Work required:
The copy should hold exactly the lines below from the one that contains "Given: Open the Настройки menu" through the one that contains "Given: Click the" and nothing else, so no pictures.

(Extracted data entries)
......

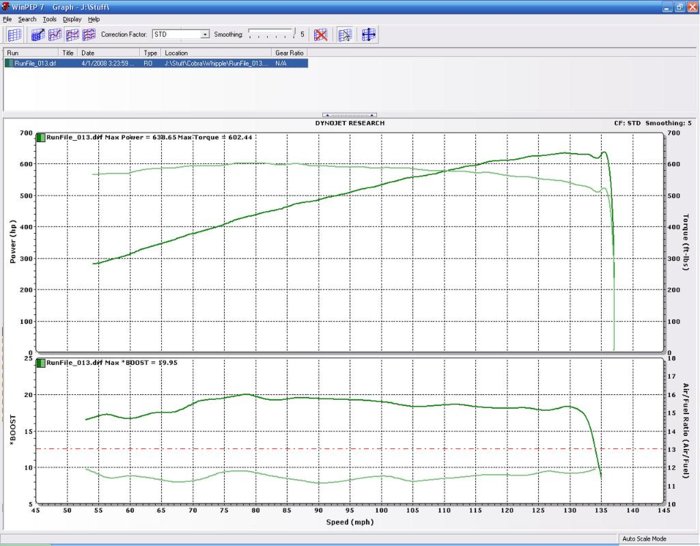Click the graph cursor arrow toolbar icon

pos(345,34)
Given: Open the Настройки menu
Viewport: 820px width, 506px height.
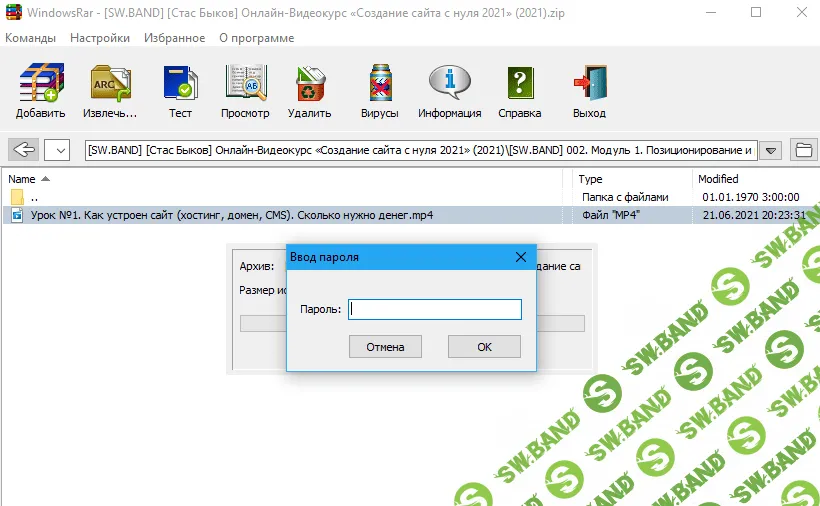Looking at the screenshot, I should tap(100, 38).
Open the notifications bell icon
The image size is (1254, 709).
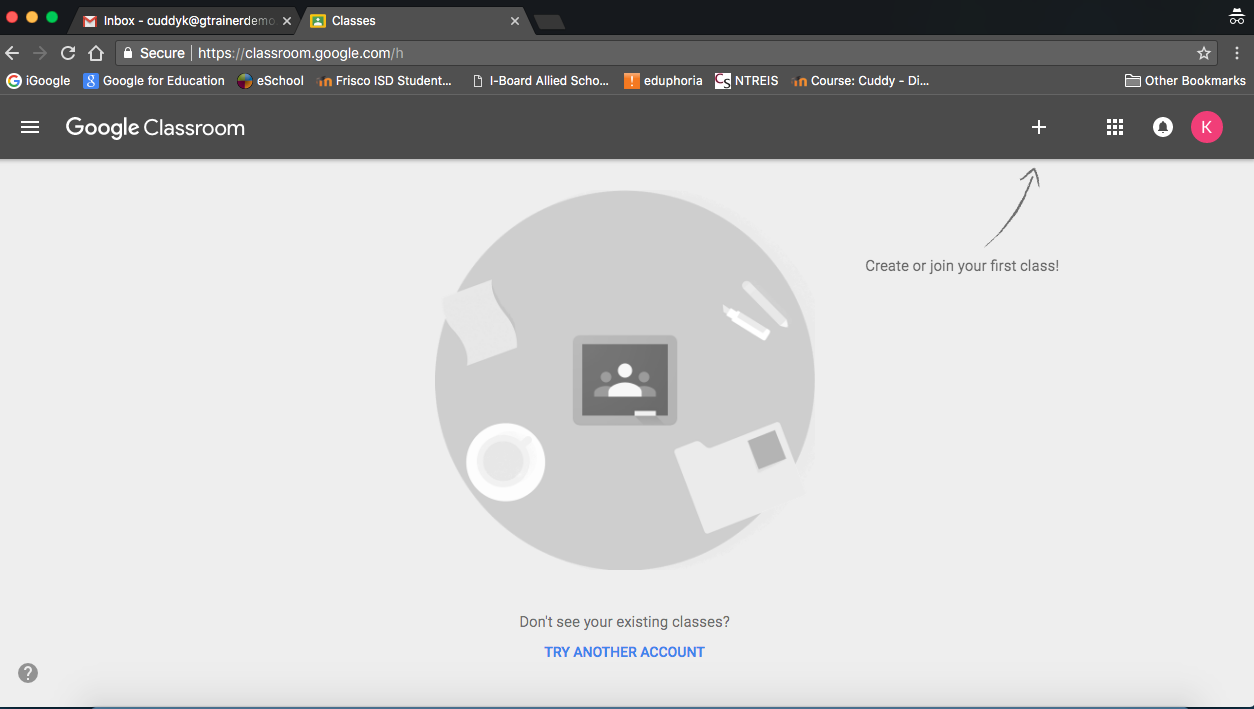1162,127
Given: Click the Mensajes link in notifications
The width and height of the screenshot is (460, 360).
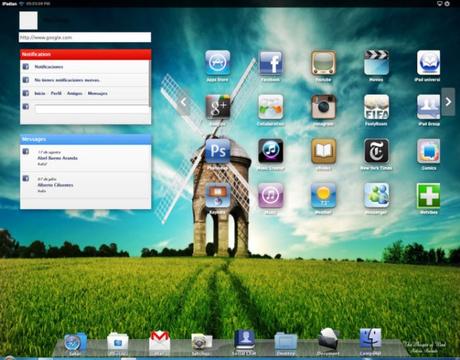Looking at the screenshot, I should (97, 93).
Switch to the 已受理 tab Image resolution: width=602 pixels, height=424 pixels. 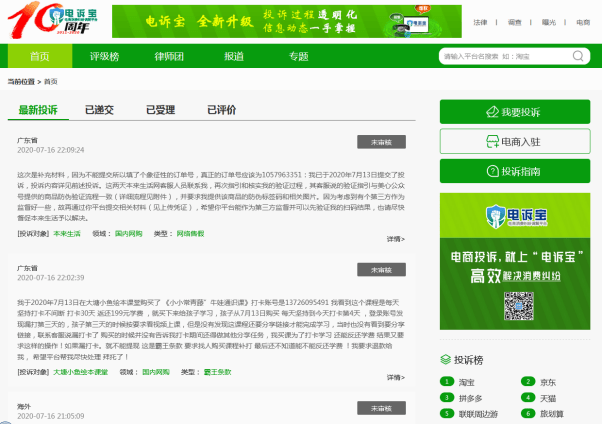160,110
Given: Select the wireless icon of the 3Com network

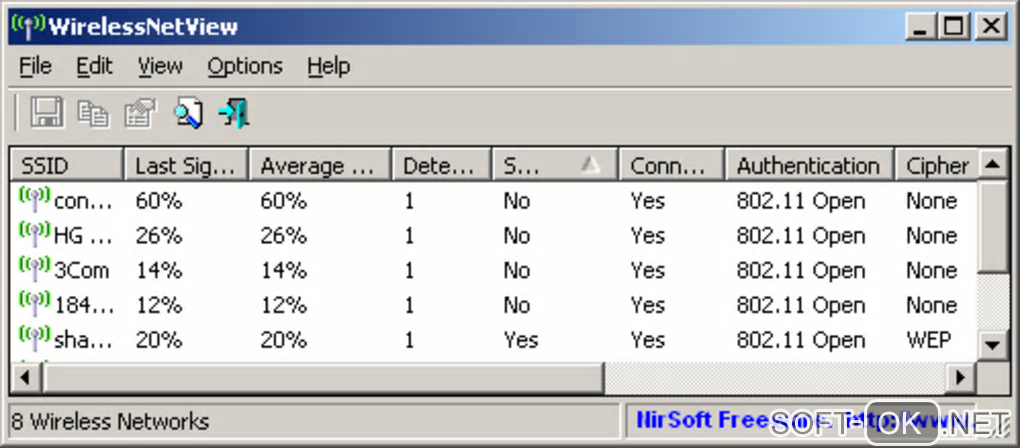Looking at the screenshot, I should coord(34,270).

......

Answer space:
Given: Open the Настройки menu
Viewport: 820px width, 506px height.
Looking at the screenshot, I should tap(100, 38).
Open the notifications bell icon
The image size is (1254, 709).
1162,127
Given: Click the Mensajes link in notifications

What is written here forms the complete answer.